• _Source_
┌────────

Le mouvement soudain d’une envolée de plectrophanes me sort de mes pensées. Par la fenêtre, je vois des dizaines d’oiseaux agités et bruyants tourbillonner au-dessus du champ enneigé. Année après année, ces oiseaux reviennent, au moment où d’autres espèces partent vers le sud. Ils arrivent avec les premières neiges, annonçant l’arrivée de l’hiver. Visiblement, ils en ont bien peu à faire de mes réflexions sur l’enseignement-apprentissage des mathématiques. Pourtant, une lecture récente (Bouchard, 2022) m’a appris que le réchauffement climatique risquait d’affecter leur reproduction. Un apprentissage qui s’est fait en grande partie grâce à des observations interprétées par les mathématiques : des données sur les températures moyennes enregistrées dans leurs territoires de nidification; des données sur le temps moyen que passent les oisillons au nid avant leur premier envol; des prédictions allant jusqu’au risque d’échec complet de la reproduction dans certaines conditions. Des mesures, des statistiques et des probabilités qui me reviennent en tête quand je regarde ces oiseaux. Est-ce que je pourrai continuer à les admirer encore longtemps? Est-ce que mes enfants le pourront? Qu’est-ce qui pourrait arriver aux plectrophanes dans le futur?

C’est précisément cette projection qui m’amène à proposer une piste pour opérationnaliser l’enseignement-apprentissage des mathématiques dans une perspective critique.

└────────

• _Travail à faire_
1 > Traduisez en anglais cette phrase du texte sur les plectrophanes : « Ils arrivent avec les premières neiges, annonçant l’arrivée de l’hiver. »
2 > Rédigez la suite du texte sur les plectrophanes, en reprenant juste après sa dernière phrase.
Le listing n'a aucun rôle dans cet exercice.

• _Jeu de données_
┌────────

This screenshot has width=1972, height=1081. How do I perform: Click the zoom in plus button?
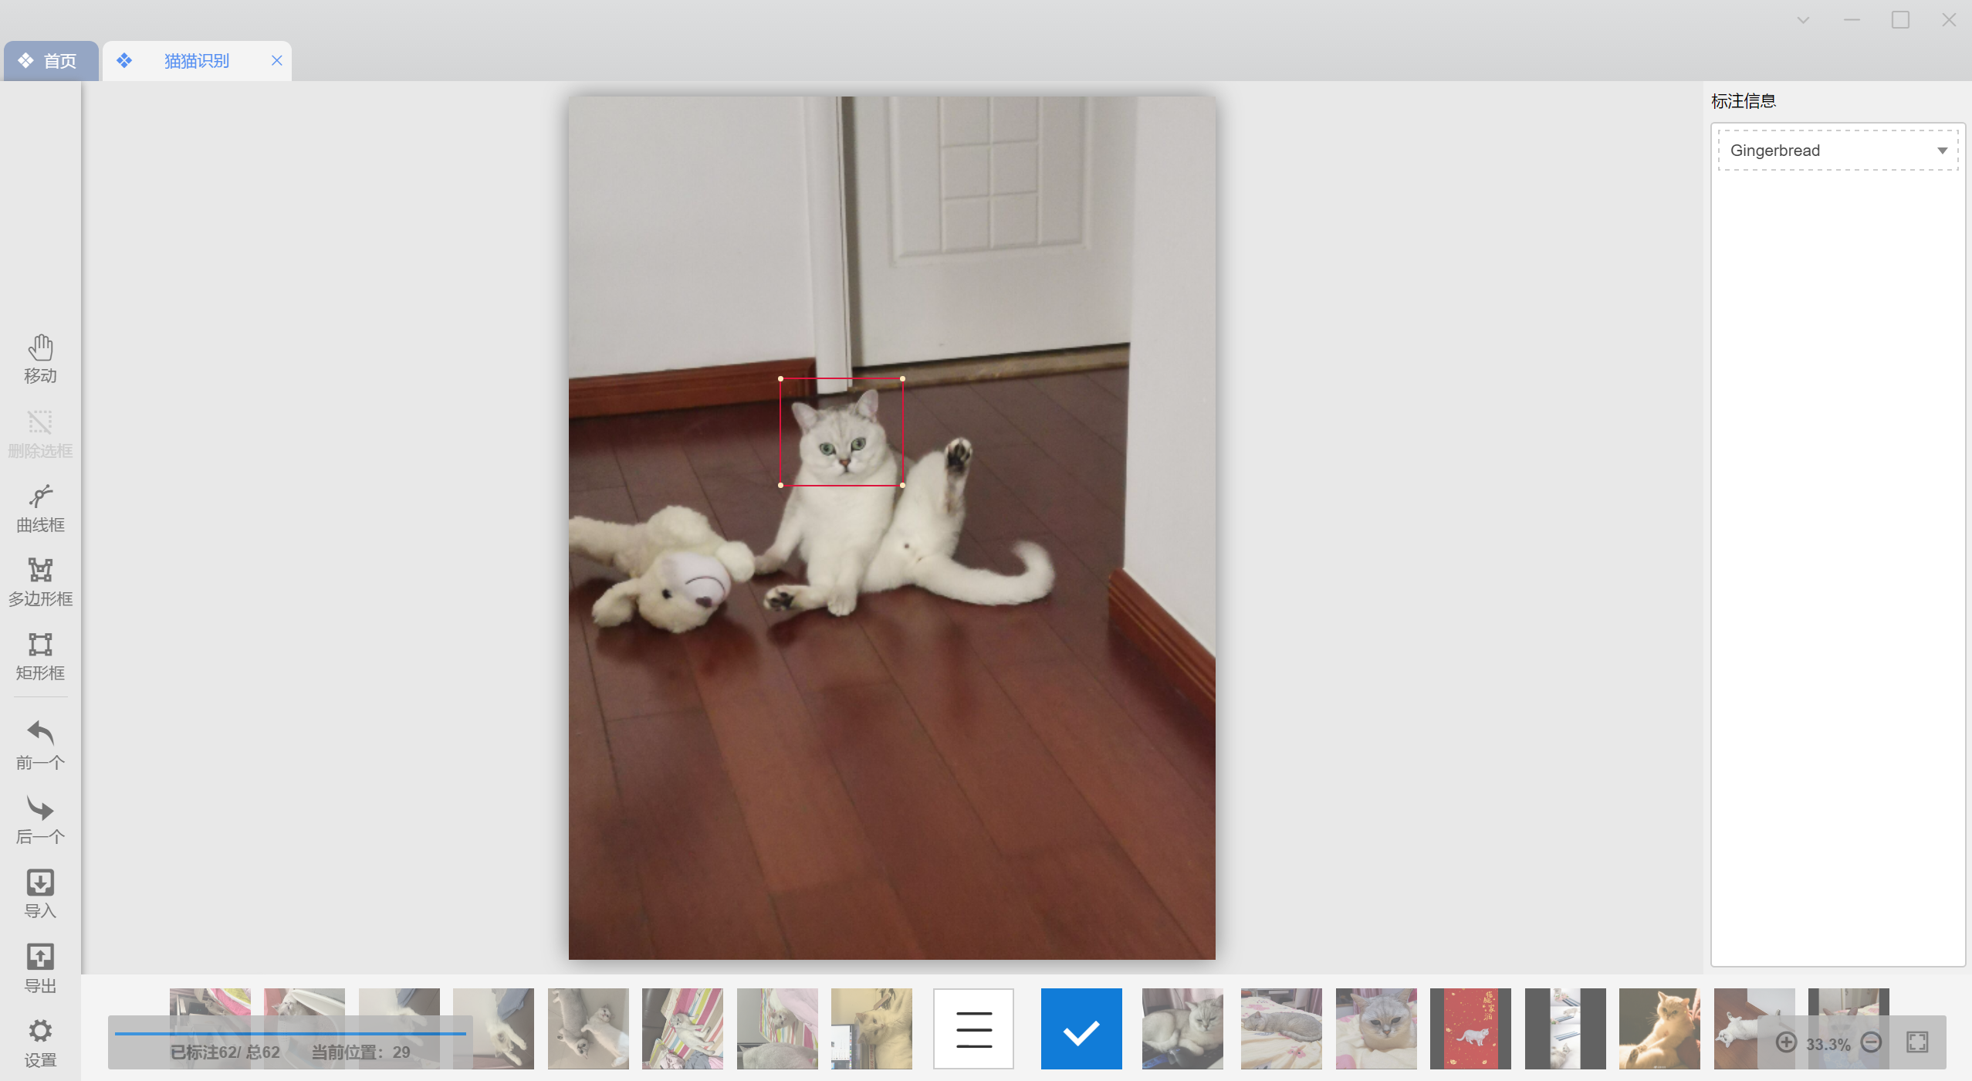pos(1786,1042)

└────────

• _Réponses_
1 > They arrive with the first snows, heralding the arrival of winter.

2 >
Imaginer les futurs possibles avec les mathématiques 

Le futur est incertain, imprévisible et indéterminé. L’école a certainement un rôle à jouer pour que les personnes citoyennes apprennent à apprivoiser et à affronter l’incertitude (Morin, 1999). Cette idée trouve spécifiquement écho dans le domaine mathématique des probabilités, dont l’enseignement-apprentissage vise entre autres à soutenir le développement de compétences de prise de décisions éclairées dans des situations incertaines ou risquées (Homier, 2022).

La situation d’enseignement-apprentissage proposée ici s’inspire d’un dispositif didactique souvent mobilisé dans le mouvement d’éducation aux questions socialement vives (voir par exemple Nédelec et Molinatti, 2018), les scénarios du futur. Ce dispositif invite les enfants à se projeter dans le temps, en répondant à la question « Qu’est-ce qui pourrait arriver si…? ». En explorant diverses possibilités, notamment les conséquences de différentes décisions ou actions en lien avec une problématique, les enfants créent des « futurs possibles » sous la forme d’histoires crédibles à partager ensuite au collectif. Souvent mobilisé en didactique des sciences, en philosophie ou en éthique, le dispositif des scénarios du futur est cohérent avec une perspective critique de l’enseignement-apprentissage des mathématiques. Afin de mettre en lumière les grandes étapes du scénario du futur, et dans l’objectif d’outiller la personne enseignante qui voudrait mobiliser ce dispositif, une démarche en cinq temps, inspirée des travaux de Nédelec et Molinatti (2018), est proposée.  

Avant de donner un exemple concret de situation d’enseignement-apprentissage des mathématiques qui s’inscrit dans le dispositif des scénarios du futur, deux précisions semblent nécessaires.  

D’abord, j’ai choisi un sujet pour exemplifier le dispositif ciblé, mais de très nombreux autres sujets pourraient servir de déclencheur. Ainsi, il est tout à fait possible de piloter la situation telle quelle, mais l’intention est surtout de développer peu à peu une habileté à saisir les occasions qui se présentent en classe (en acceptant de s’éloigner de la planification prévue) pour imaginer les futurs possibles, par exemple si un enfant exprime spontanément une inquiétude ou un questionnement au sujet d’une situation d’actualité.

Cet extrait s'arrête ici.